Ancora una volta Galluppi chiama in causa il suo metodo efficacissimo e modernissimo che consiste nell'accoppiare Filosofia e Storia della Filosofia, e denomina tale accoppiamento con il termine "polemica", che non è filosoficamente molto appropriato, poiché non si tratta di condurre una guerra di opinioni, ma di realizzare un modo dialettico di procedere per fare entrare nel terreno dell'attualità filosofica le idee e le opere dei grandi Autori passati e contemporanei. Così, nella Filosofia della volontà i termini "polemici" di riferimento sono costituiti da tutta la vicenda filosofica dall'antichità classica ai tempi moderni, e tutti gli Autori vengono chiamati a dare conto delle loro opinioni, che sono puntualmente esaminate, valutate e contestate, ma sempre rappresentate nella loro verità filologica e nel loro valore storico. Grandissimo lavoro è quello compiuto dal Filosofo di Tropea, che dopo aver fatto bene i conti con tutte le opinioni appartenenti all'area empiristica, sensistica, materialistica, razionalistica, scettica, stoica ed epicurea, costruisce la sua teoria dell'etica facendola poggiare sulla razionalità universale e avvicinandosi con maggiore fedeltà e coerenza al pensatore di Koenigsberg.

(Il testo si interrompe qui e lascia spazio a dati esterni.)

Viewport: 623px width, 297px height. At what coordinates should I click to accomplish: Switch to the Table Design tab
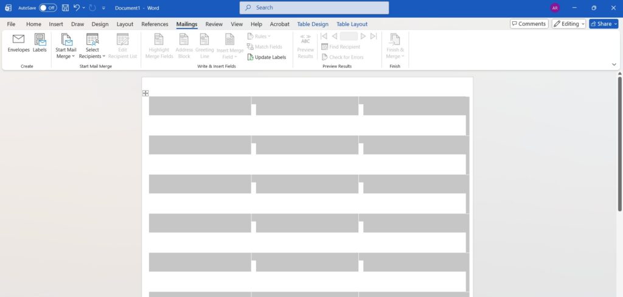(312, 24)
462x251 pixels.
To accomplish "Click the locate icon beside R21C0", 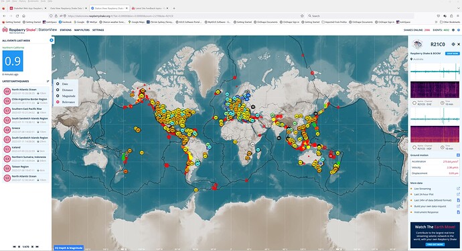I will coord(453,44).
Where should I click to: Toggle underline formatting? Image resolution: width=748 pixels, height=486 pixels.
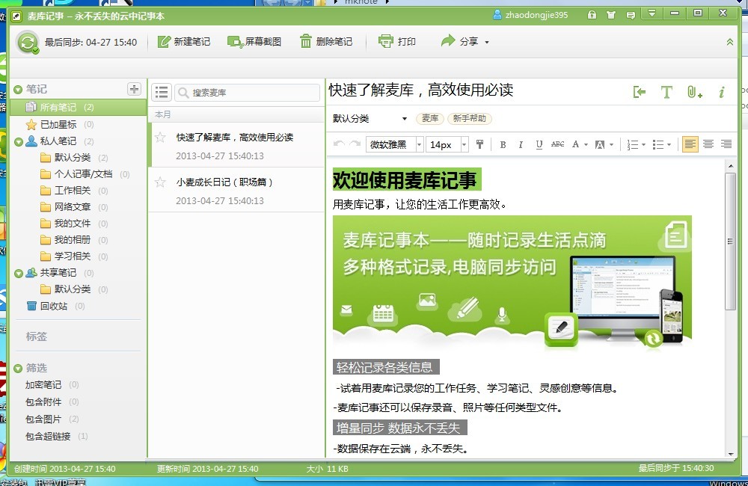click(x=539, y=144)
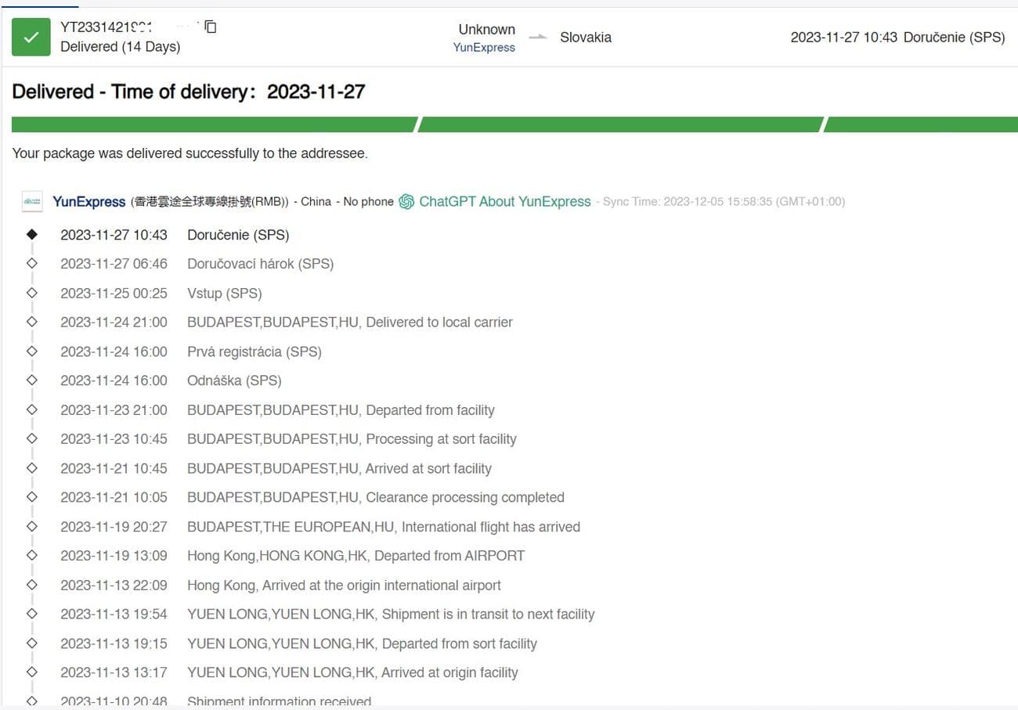Toggle the marker for 'Prvá registrácia (SPS)'

(32, 351)
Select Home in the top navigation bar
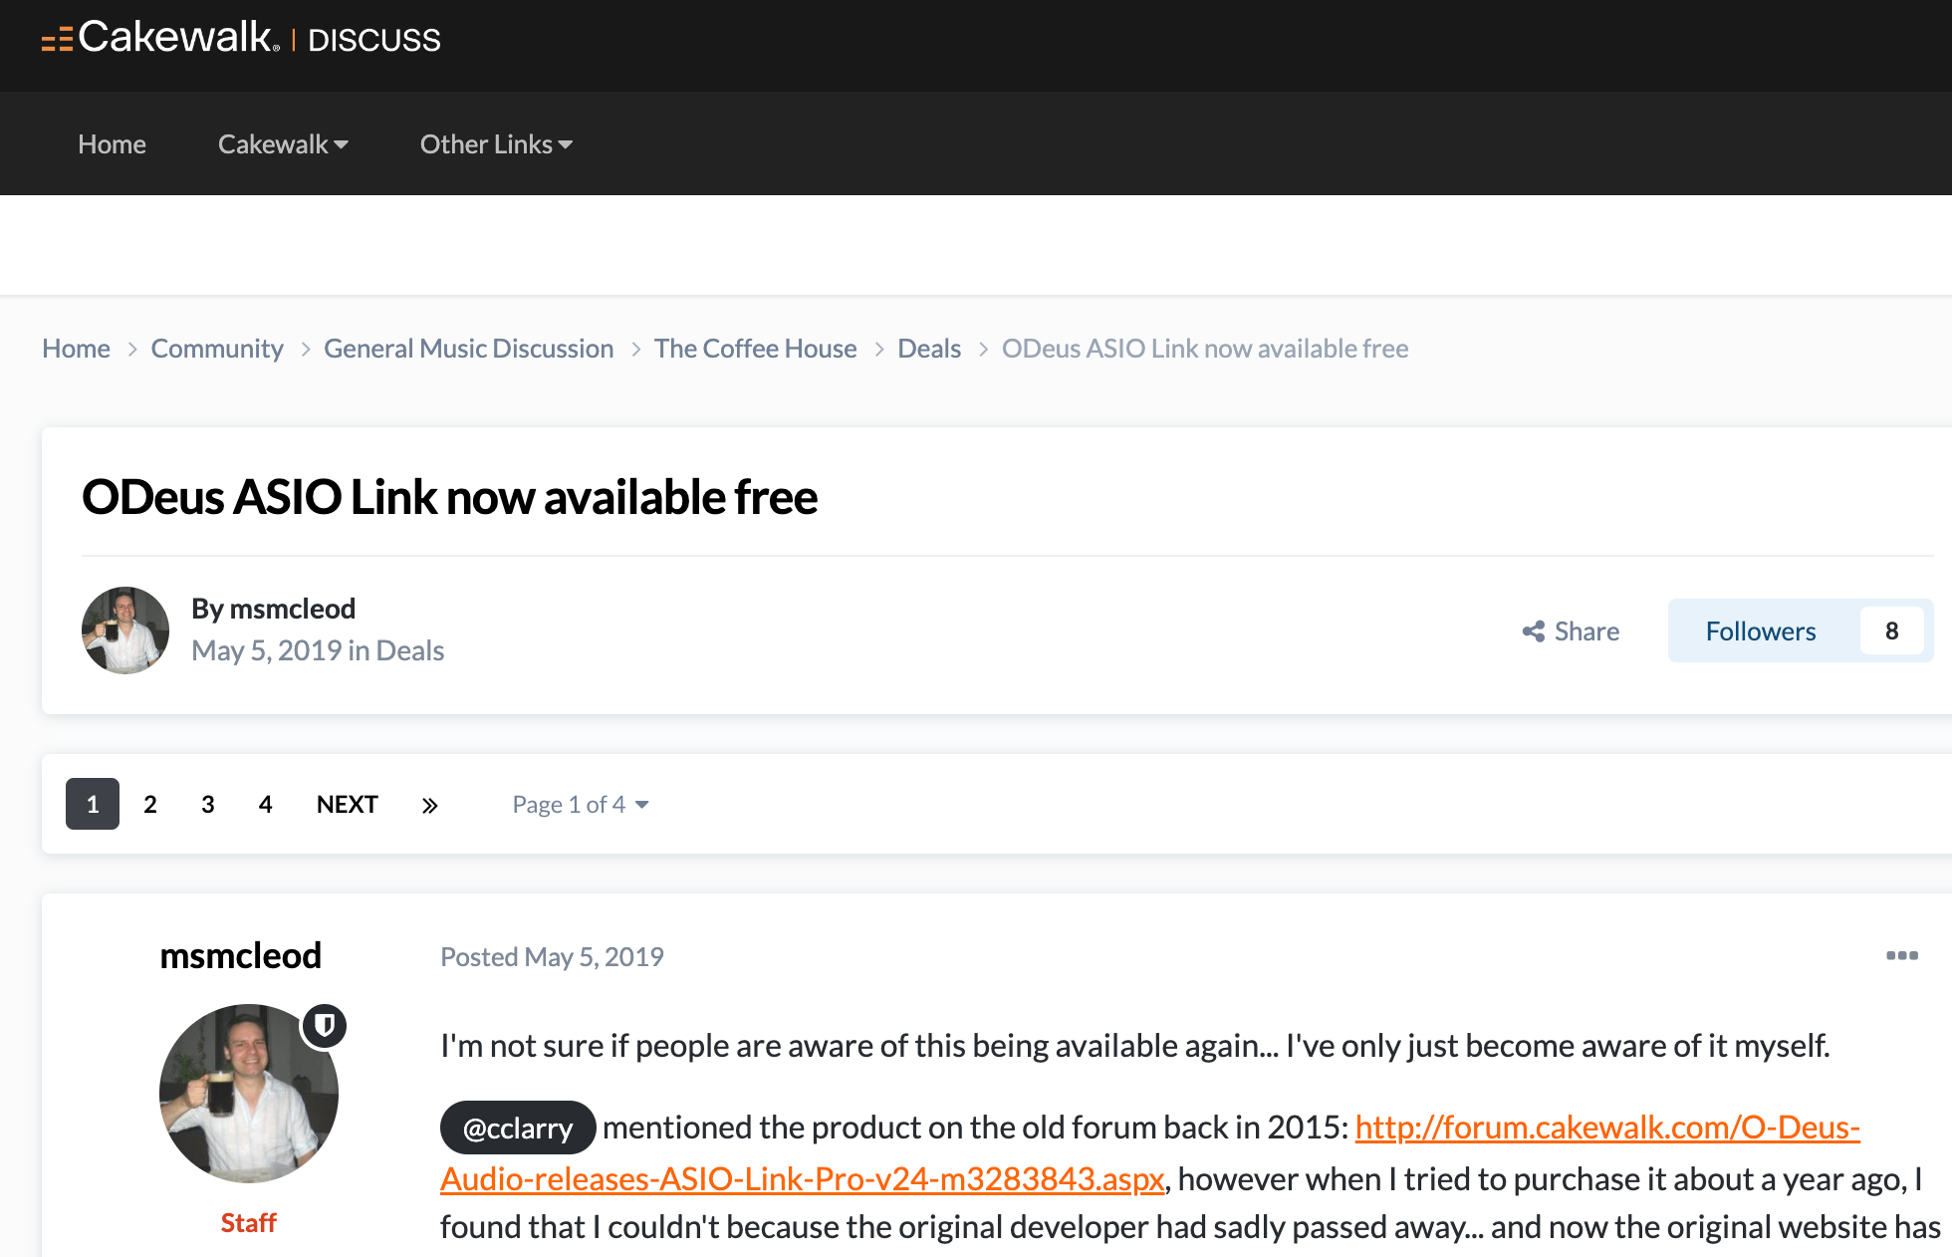The image size is (1952, 1257). pyautogui.click(x=112, y=144)
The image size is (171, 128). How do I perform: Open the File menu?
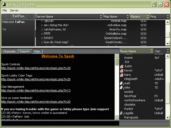(5, 10)
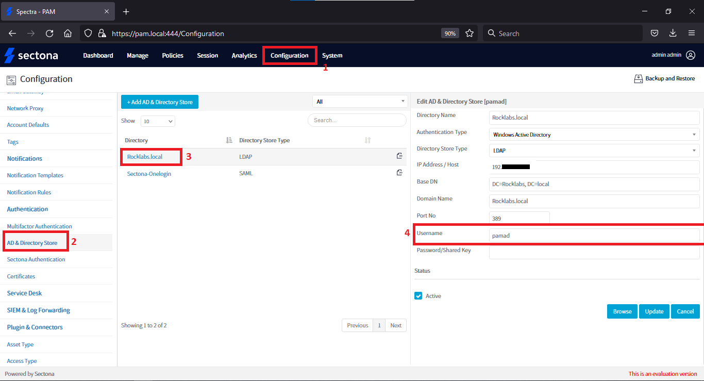Viewport: 704px width, 381px height.
Task: Reload the page in the browser
Action: click(49, 34)
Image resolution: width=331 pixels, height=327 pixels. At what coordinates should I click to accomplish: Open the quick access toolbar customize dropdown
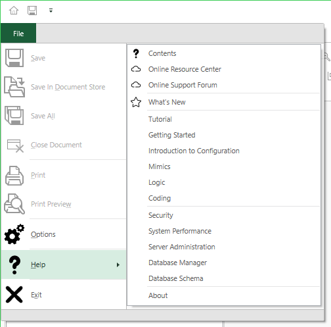51,11
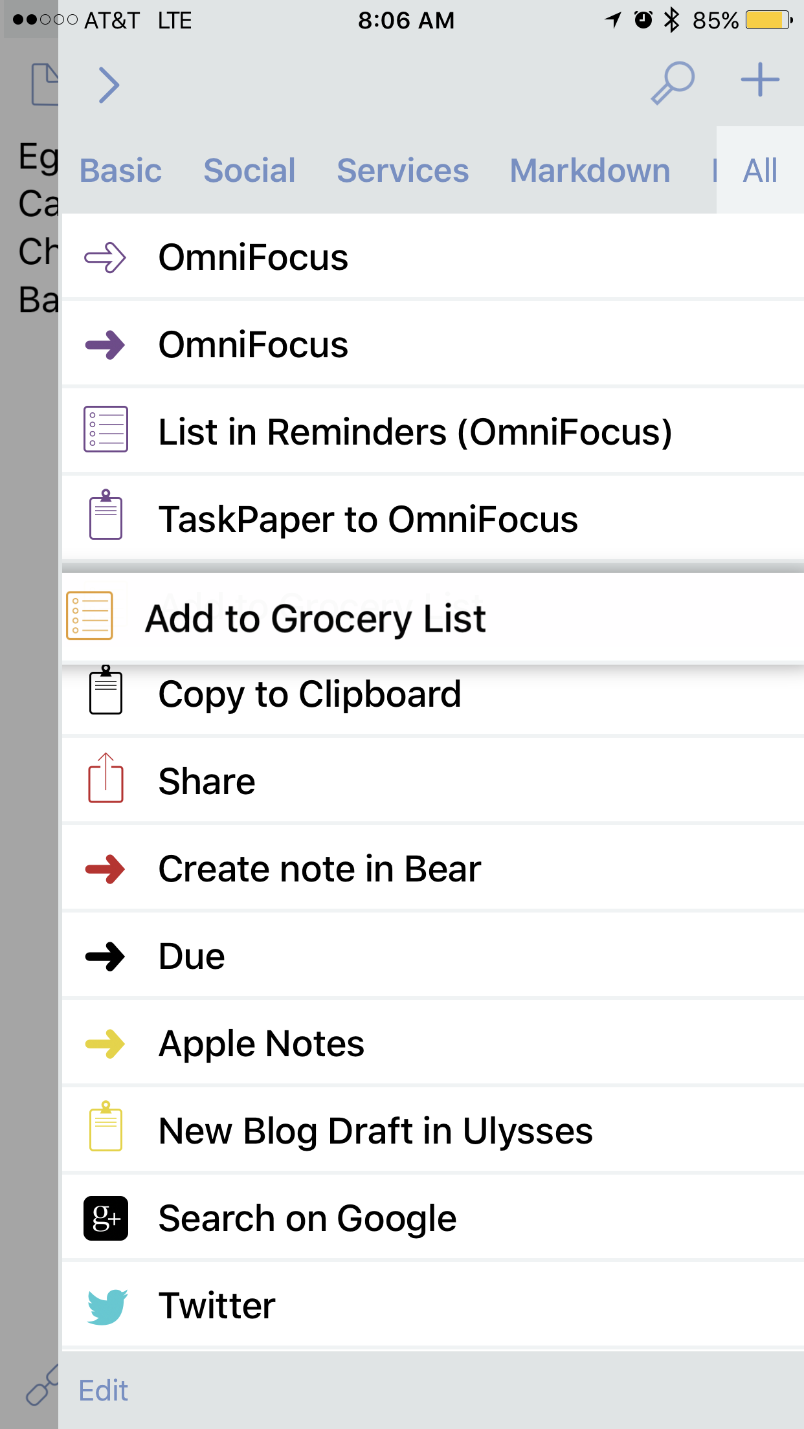Tap the Copy to Clipboard clipboard icon
This screenshot has width=804, height=1429.
click(106, 690)
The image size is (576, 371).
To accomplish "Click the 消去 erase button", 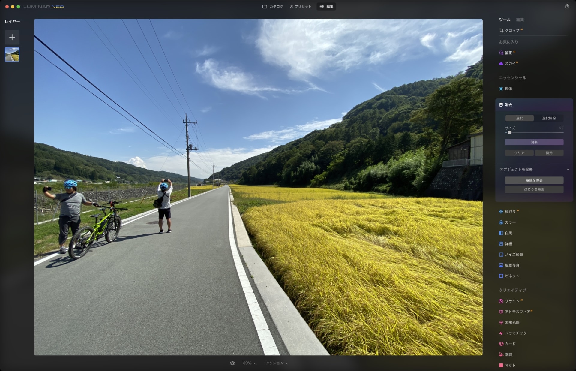I will pyautogui.click(x=534, y=142).
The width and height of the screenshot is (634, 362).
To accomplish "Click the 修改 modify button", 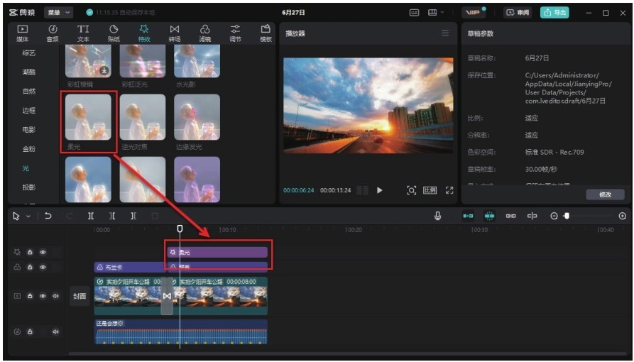I will pos(606,194).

L'etica galluppiana recupera la ragione universale che si trasforma in principio morale e ragione "legislatrice", una ragione pura pratica capace di mostrarci il bene ed il male e di esprimere l'imperativo categorico: "La ragione come principio morale è la ragione legislatrice della nostra volontà, quella facoltà che ci mostra il bene e il male, e che ci comanda di far l'uno e di non far l'altro. E' evidente che essa ha per oggetto finale e diretto lo stato dell'anima degli altri uomini o lo stato dell'anima propria relativamente a quello dell'anima degli altri uomini. Io esaminerò a suo luogo se la morale può essere derivata da un solo principio. E' questa una ricerca molto importante" (ivi, pp. 518-519). Siamo, com'è facile notare, al di là di ogni empirismo e dello stesso razionalismo cartesiano. L'intelletto illuministico viene superato d'un colpo e ci si appella ormai ad una ragione che va oltre il limite sensistico e che si scioglie dai vincoli della materia. La ragione non è più il semplice intelletto, e l'imperativo morale non è più quello "ipotetico", bensì il "categorico", che attesta la presenza nell'uomo di una forza trascendente, simile a quella messa in campo da Kant: "Nell'uomo la legge ha la forma di un imperativo,perché in esso, a dir vero, come essere razionale si può bensì supporre una volontà pura, ma, in quanto essere soggetto a bisogni ed a cause determinanti sensibili, non si può supporre una volontà santa, cioè tale che non sarebbe capace di nessuna massima contraria alla legge morale" (E. Kant, Critica della ragion pratica, Laterza, Roma-Bari 1979, p. 41). Ciò significa che la razionalità kantiana non si sviluppa senza il necessario contrasto con l'empiricità e che essa dà il tono e la qualità al vivere morale dell'uomo combattuto tra legge morale razionale e sensibilità empirica. Anche nel Pensatore di Tropea si registra il medesimo conflitto e si porta avanti il medesimo ragionamento sul fare morale.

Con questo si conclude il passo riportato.